免疫チェックポイント阻害剤(ICB: immune checkpoint blockade)は、旧来の標準的な化学療法よりも優れた治療効果を発揮し、がん治療の景色を一変させた。それでも、ICB治療の恩恵を受けられるがん患者は全体の25%未満との試算もあり、「治療がうまくいっているか」をタイムリーに判断することにも困難があった。米・ジョージア工科大学のチームは、尿検査でICB治療効果を早期に評価できる合成バイオセンサーシステムを開発し、最新の研究成果をNature Biomedical Engineeringに発表している。
ジョージア工科大学のインタビューでは、生体医工学部のGabe Kwong准教授に率いられた同研究を紹介している。Kwong氏の研究室では、ICB治療中の患者の尿から、T細胞、および腫瘍から分泌される分解酵素を検出するバイオセンサーを開発した。ICBは特定のタンパク質活性を阻害することで、腫瘍を攻撃するT細胞を活性化するという機序をもつ。このバイオセンサーは、腫瘍細胞に向かって移動するICB製剤に付けられ、T細胞と腫瘍細胞からの分解酵素で活性化されるとともに、尿中に排出されると蛍光シグナルを発するように設計されている。この蛍光シグナルの増減によって、患者のICBに対する治療反応を理解することができる。また、バイオセンサーを読み取る手法に機械学習アルゴリズムを適用することで、「治療抵抗性」を特定することも可能にした。治療抵抗性には、当初から示される本質的な抵抗性と、治療の途中で獲得される後天的な耐性があり、本研究のバイオセンサーはその2つのメカニズムを識別することができる。

-----

**読解の応用**:
[1] バイオセンサーの文章について、次の(a)〜(c)が内容に合うかどうかを「はい」か「いいえ」で答えよ。各答えには、判断の根拠となる文章中の語句をそのまま引用して添えること。
(a) ICB治療の恩恵を受けられるがん患者は全体の25%未満だという試算がある。
(b) バイオセンサーは血液中で蛍光シグナルを発するように設計されている。
(c) バイオセンサーは、本質的な抵抗性と後天的な耐性という2つのメカニズムを識別できる。
[2] バイオセンサーの文章を読み、次の問いに短く答えよ。
(a) 研究成果が発表された学術誌は何か。
(b) この研究を率いたのは誰か。
(c) 治療抵抗性を特定するため、バイオセンサーを読み取る手法に何が適用されたか。
[3] バイオセンサーの文章を、最後の文「本研究のバイオセンサーはその2つのメカニズムを識別することができる。」のあとから書き継げ。
この後に置かれた記録は、バイオセンサーの文章とは関わりのない別の資料である。

-----

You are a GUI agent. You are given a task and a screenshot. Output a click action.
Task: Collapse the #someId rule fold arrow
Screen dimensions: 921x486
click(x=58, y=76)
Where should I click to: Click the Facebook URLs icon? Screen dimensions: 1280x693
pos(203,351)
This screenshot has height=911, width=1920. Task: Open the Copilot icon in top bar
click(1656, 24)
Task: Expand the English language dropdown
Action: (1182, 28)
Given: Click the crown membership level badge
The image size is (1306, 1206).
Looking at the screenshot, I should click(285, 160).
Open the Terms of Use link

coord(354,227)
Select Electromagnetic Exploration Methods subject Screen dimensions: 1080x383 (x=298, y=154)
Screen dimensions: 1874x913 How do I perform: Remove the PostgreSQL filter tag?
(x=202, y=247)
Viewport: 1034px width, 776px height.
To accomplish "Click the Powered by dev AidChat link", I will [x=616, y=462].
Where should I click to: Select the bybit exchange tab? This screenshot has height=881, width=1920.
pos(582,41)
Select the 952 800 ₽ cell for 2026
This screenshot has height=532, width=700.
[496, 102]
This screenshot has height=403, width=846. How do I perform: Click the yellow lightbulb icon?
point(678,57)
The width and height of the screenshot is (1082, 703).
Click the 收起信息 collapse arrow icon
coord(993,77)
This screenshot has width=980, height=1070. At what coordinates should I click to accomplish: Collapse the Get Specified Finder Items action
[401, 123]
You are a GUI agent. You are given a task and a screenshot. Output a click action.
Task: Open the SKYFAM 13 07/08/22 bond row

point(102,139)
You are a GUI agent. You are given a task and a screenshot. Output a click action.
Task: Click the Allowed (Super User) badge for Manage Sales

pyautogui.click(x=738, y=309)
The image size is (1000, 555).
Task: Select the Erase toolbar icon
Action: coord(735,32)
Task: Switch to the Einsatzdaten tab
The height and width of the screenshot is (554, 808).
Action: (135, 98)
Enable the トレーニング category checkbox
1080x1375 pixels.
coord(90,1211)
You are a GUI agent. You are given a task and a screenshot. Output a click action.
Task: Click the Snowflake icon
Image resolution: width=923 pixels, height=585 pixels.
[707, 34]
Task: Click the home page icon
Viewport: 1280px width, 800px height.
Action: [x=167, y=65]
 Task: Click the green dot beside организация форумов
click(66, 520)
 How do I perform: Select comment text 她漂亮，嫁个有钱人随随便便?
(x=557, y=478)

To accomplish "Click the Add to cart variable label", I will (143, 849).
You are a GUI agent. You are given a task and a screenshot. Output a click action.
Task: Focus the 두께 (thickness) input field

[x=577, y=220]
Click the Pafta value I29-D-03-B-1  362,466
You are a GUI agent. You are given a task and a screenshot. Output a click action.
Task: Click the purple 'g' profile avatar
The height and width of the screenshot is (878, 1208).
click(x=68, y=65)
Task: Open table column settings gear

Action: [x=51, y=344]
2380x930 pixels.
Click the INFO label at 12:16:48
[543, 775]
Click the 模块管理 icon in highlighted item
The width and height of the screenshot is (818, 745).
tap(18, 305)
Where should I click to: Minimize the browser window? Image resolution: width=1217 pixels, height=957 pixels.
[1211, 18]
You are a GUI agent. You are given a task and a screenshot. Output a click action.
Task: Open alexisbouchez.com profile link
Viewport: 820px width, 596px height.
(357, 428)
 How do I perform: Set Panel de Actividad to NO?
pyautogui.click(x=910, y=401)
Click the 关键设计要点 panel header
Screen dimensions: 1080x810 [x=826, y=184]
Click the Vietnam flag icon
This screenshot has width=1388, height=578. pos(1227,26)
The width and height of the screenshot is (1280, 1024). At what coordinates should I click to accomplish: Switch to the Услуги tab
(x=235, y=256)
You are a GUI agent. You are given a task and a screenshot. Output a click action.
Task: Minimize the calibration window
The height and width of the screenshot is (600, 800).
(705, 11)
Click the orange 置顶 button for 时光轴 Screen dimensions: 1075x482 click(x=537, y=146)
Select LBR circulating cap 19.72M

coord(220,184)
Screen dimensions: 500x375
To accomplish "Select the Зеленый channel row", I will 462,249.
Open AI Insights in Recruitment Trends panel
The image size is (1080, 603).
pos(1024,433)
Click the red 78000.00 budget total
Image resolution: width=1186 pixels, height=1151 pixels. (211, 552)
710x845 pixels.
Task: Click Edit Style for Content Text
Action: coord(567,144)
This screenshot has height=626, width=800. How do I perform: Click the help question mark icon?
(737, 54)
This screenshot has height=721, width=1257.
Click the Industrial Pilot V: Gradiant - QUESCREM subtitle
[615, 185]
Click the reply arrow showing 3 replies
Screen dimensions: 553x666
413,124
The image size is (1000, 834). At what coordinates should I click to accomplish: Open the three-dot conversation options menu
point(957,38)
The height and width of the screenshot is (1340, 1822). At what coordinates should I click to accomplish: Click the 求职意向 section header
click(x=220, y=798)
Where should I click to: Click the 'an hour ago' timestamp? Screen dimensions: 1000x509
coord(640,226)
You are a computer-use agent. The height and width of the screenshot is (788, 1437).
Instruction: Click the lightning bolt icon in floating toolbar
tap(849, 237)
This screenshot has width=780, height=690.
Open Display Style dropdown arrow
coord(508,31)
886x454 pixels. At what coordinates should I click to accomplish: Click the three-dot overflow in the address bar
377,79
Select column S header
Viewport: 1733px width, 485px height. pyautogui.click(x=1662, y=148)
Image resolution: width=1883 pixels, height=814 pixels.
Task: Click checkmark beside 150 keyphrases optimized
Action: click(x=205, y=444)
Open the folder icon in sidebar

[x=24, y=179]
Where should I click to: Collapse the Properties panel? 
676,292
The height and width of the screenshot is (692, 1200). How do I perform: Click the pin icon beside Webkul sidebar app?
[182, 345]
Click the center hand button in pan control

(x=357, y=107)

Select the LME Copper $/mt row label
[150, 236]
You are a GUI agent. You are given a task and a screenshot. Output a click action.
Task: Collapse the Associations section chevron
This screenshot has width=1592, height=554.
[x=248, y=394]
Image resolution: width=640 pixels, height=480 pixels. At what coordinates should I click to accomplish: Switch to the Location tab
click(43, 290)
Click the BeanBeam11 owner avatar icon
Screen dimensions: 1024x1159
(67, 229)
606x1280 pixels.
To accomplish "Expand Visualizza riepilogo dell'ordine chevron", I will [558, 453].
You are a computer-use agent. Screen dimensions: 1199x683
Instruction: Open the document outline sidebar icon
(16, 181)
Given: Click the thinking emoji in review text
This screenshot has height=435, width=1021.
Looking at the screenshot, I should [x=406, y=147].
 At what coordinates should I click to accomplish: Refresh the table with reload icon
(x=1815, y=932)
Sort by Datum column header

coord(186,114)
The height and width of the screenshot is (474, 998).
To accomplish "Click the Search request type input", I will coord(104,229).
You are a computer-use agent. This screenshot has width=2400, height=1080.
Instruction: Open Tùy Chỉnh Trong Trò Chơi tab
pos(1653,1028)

-----

**各設問の解答**:
[1]
(a) はい。「ICB治療の恩恵を受けられるがん患者は全体の25%未満との試算もあり」
(b) いいえ。「尿中に排出されると蛍光シグナルを発するように設計されている」
(c) はい。「本研究のバイオセンサーはその2つのメカニズムを識別することができる」

[2]
(a) Nature Biomedical Engineering
(b) 生体医工学部のGabe Kwong准教授
(c) 機械学習アルゴリズム

[3]
従来、抗がん剤の治療反応を知るためには、CTスキャンなどで腫瘍サイズを確認するのが一般的であった。しかし、免疫系のがん治療では、腫瘍に対する免疫細胞の応答によって、「偽性の腫瘍増大」がみられることもあり、治療反応の解釈が難しくなる。本研究は非侵襲的に内在性の治療応答をモニタリングできる手法を明らかにしており、今後主流となるICB治療への最適化が期待されている。